Baptist World Alliance
Eron Henry, Associate Director of Communications
Neville Callam, General Secretary
Phone: +1 703 790 8980
Fax: +1 703 893 5160
January 19, 2011

For Immediate Release

Attack on Baptist pastor leads to riots


Washington (BWA)--At least 10 people are dead, approximately 2,000 houses burned, and an estimated 50,000 people displaced following clashes between two tribes in the North East Indian states of Assam and Meghalaya.


Baptists have mobilized resources to assist the displaced and those otherwise affected.

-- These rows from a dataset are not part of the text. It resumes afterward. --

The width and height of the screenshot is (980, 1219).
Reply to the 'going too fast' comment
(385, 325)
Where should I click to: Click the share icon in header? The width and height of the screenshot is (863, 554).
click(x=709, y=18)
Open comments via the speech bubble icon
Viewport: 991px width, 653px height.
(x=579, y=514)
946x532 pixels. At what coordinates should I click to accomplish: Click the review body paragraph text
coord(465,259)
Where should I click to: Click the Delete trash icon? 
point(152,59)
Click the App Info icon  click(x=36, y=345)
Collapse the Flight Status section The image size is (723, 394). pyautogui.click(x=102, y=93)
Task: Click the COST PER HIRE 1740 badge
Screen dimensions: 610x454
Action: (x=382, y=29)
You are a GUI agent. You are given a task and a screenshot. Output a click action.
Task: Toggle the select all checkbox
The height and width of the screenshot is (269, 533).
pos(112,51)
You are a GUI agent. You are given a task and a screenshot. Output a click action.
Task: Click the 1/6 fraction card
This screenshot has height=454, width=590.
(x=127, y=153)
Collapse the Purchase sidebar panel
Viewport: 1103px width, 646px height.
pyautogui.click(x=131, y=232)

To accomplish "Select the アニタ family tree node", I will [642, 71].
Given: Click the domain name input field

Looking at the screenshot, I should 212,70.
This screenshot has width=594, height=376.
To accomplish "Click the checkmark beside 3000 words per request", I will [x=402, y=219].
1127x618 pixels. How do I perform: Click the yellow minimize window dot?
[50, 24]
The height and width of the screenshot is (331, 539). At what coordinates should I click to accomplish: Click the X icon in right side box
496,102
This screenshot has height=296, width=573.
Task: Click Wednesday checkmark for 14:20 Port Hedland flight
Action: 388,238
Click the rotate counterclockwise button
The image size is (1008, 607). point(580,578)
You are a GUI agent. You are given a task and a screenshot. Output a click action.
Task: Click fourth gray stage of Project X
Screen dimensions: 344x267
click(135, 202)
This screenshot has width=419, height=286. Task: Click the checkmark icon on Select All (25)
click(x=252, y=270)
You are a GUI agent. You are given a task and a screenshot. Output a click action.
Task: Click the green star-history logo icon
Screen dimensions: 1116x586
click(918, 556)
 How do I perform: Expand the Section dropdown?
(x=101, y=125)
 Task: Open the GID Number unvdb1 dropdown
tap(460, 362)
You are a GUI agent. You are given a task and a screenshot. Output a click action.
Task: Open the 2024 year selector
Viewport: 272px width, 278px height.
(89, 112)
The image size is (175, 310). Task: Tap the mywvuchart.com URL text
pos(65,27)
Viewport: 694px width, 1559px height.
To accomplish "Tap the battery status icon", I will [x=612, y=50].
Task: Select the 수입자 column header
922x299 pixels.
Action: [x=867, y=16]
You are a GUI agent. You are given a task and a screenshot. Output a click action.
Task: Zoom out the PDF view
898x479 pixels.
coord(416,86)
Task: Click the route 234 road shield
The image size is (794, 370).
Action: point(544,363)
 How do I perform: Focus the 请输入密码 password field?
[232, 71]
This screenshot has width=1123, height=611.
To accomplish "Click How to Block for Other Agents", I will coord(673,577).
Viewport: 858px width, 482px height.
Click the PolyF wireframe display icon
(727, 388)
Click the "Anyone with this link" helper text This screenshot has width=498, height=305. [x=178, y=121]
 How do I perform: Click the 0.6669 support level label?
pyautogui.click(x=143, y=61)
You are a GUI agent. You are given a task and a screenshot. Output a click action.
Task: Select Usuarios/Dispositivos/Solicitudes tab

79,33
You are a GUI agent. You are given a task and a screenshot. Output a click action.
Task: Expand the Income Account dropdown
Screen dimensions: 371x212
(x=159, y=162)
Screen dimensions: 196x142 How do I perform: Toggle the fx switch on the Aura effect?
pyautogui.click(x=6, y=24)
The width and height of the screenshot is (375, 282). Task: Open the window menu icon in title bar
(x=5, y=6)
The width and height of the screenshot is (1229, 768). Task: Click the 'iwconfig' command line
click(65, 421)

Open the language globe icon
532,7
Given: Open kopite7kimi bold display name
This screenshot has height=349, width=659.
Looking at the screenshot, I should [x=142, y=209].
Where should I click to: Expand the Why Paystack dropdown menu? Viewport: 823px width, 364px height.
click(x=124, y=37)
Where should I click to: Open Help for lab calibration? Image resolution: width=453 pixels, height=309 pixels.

The disturbances between the Garo and Rabha tribes began on January 1 following an alleged attack on a Garo Baptist pastor in Meghalaya who was returning from a family wedding earlier on December 22. "Many villages have been torched and people left homeless," reported Wanne Garrey of the Garo Baptist Convention. Church leaders, she said, were "trying their best to calm down the situation."


The incidents occurred in the East Garo Hills region of Meghalaya and the Goalpara district of Assam, both bordering each other. The region has a large Baptist population. Much of Northeast India, including the states of Nagaland, Mizoram and Manipur, has significant concentrations of Baptist Christians.


"The Garo Baptist Convention has started its relief work," Garrey reported. "It is very sad and many are still living in temporary relief camps in pathetic condition though some have returned home. Healing will take time as many have lost their property."


The area was placed under heavy curfew for several days. Even though the curfew has since been lifted, the banning of the assembly of more than five persons will continue to be in force.


Shambu Singh, a government official, reportedly claimed that the ethnic clashes between the two warring tribes were "very well planned and there may be some organizations behind it."


Two peace committees consisting of persons drawn from the affected areas in both states have been constituted. The committees have district officials, religious leaders and civil society groups from both the warring tribes as members.